SOURCE:
------------------------

I'm gonna take a shot at this...although I agree with all the above (except that batteries are rated in mill-Amp-hours, which work out to units of charge, not energy), I think there might be easier ways to explain it to a layman. There's only really three or four main concepts you have to understand, but each concept has several little details. Don't worry. All the little details relate in ways that are easy to understand, so long as you don't let yourself be intimidated and give yourself enough time to soak it all in.
First concept: When we use electricity, all we're doing is giving a bunch of electrons a push (voltage) so they move through an obstacle (resistance).
The most basic unit of electricity is an electron, or charge. We call a bunch of charges a "coulomb", but don't worry about that. Batteries are rated by (among other things) the number of charges they can hold. They say "mAh" which stands for "milli-Amp-hours", but that's just to confuse you. If a battery is a bucket, then we'd measure the bucket in gallons or liters instead of mAh.
The push we give each of those charges when we use electricity is called "voltage", which we rate in terms of joules of energy given to each coulomb of charge...but that's just to confuse you. It's easier to say "volts". If your e-cig was a garden hose, the voltage would be the water pressure.
The push we use (the voltage) gives each electron energy, the obstacle wears them down. The reason we do this, is that the obstacle turns the energy it takes from each electron into something we can use. In your cartomizer, the coil is turning electrical energy stored in your battery into heat, which is useful for vaporizing.
There's also a rating for the number of electrons we can push through a given obstacle in a given amount of time. We call it current, and we rate the current in terms of coulombs ("bunches") of charges per second...but that's just confusing. It's easier to say "Amps". In the example of the garden hose, it'd be "gallons per minute".
There's gotta be a rating for the size of the obstacle we're pushing all those electrons through, right? The obstacles (resistances) are rated in Ohms. The more ohms, the bigger the obstacle.
Next big concept: You can have one obstacle in a circuit, or you can have several. One of the basic rules of electricity is that the obstacles (in this example, your cartomizer coil) will always take away all the energy you give the electrons, no more and no less. The electrons will always start off full of energy, and end up empty after they get through all the obstacles.
If you put a bunch of obstacles (resistances) one after the other in a row, then the amount of energy each obstacle takes from a given electron will be some portion of the total push you gave them to start with. Put 3 equal obstacles in a row, for example, and each will take 1/3 of the energy present in each electron...it just works out that way. Also, the resistances add up. Put 3 3-ohm resistances in a row, and you get 9 total ohms. Whenever you have multiple obstacles in a row, and you force each electron to go over each of them one after another, it's called a "Series Circuit".

------------------------

RECORD EXTRACTS:
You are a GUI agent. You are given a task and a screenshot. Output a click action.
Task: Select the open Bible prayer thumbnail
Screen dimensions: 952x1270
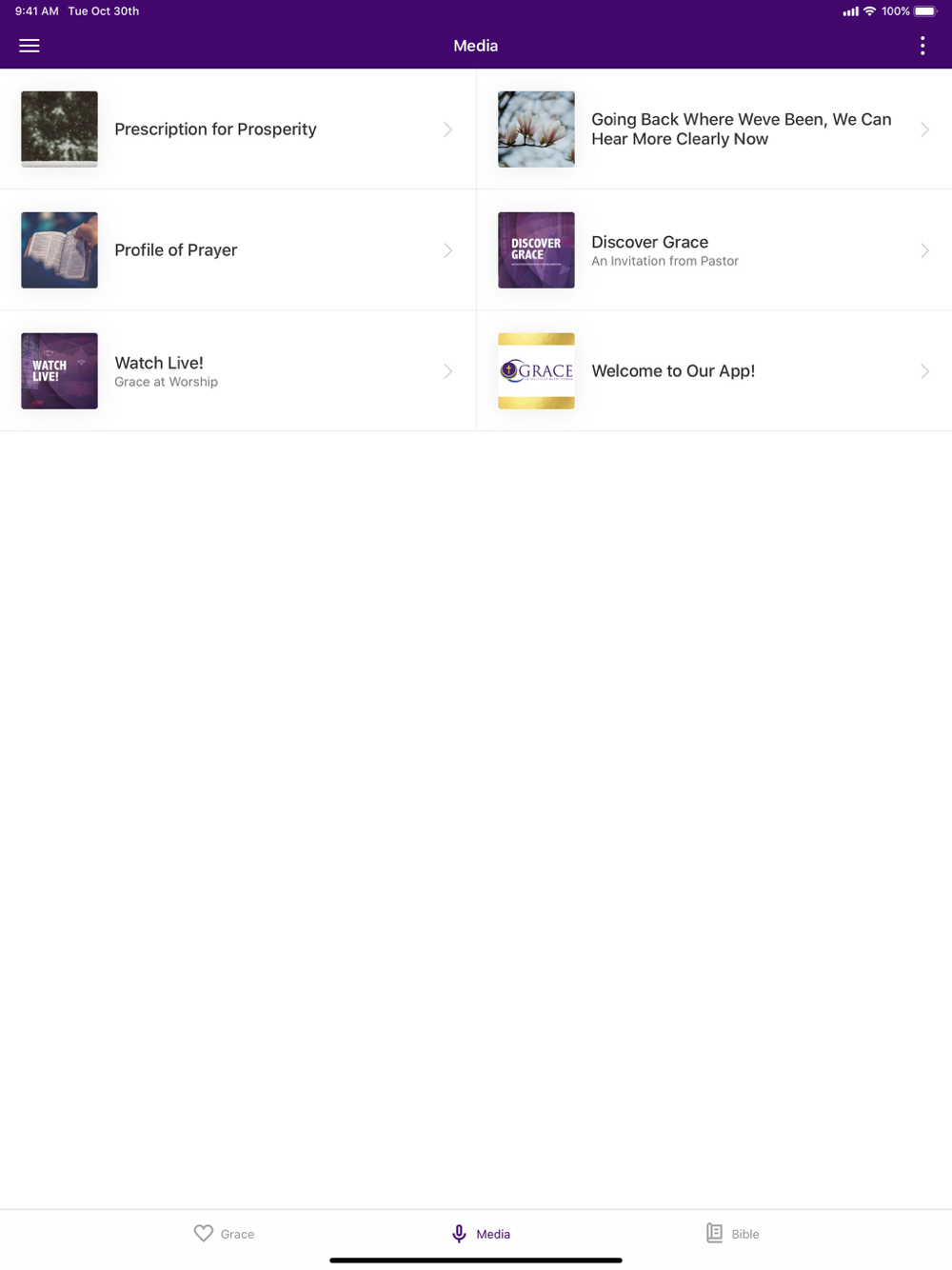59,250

------------------------

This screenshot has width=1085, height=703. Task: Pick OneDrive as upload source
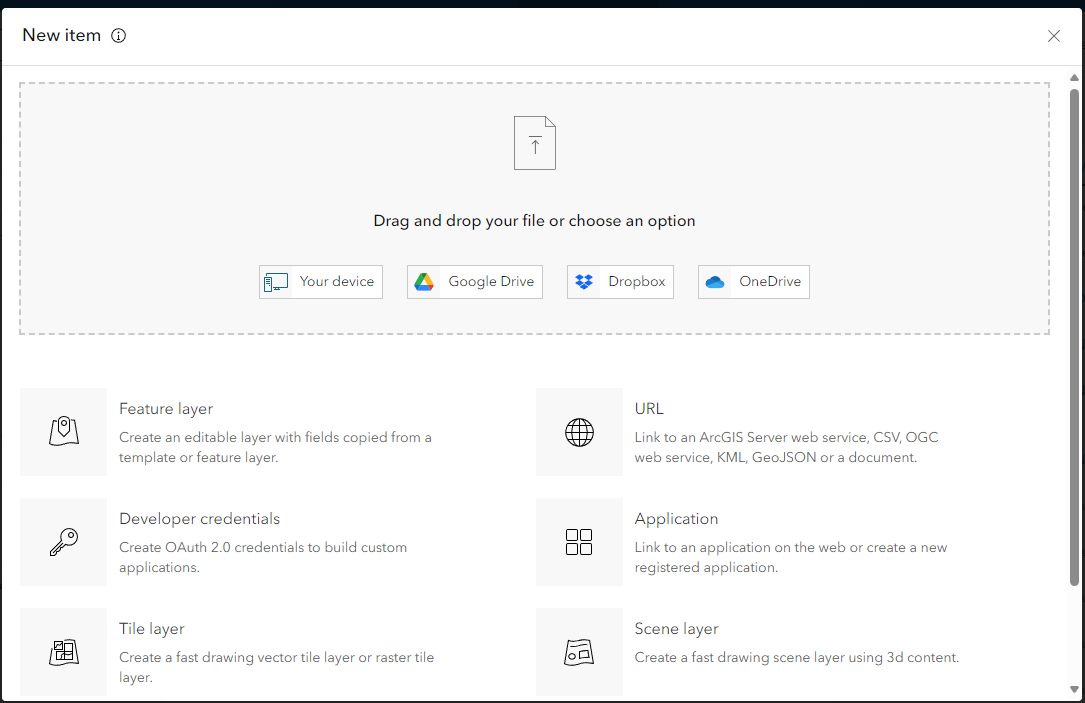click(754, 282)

------------------------

STATED GOAL 1:
Answer these from the post on electricity basics:
(a) In what unit are resistances rated?
(b) In the garden hose comparison, what does voltage correspond to?
(c) What total resistance do three 3-ohm resistances in a row give?
STATED GOAL 2: Pick out each line of the rows that contains the string "screenshot", and copy those lines.
The two blocks of rows were drawn from separate sources.

EXPECTED ANSWER 1:
(a) Ohms.
(b) The water pressure.
(c) 9 ohms.

EXPECTED ANSWER 2:
You are a GUI agent. You are given a task and a screenshot. Output a click action.
This screenshot has width=1085, height=703. Task: Pick OneDrive as upload source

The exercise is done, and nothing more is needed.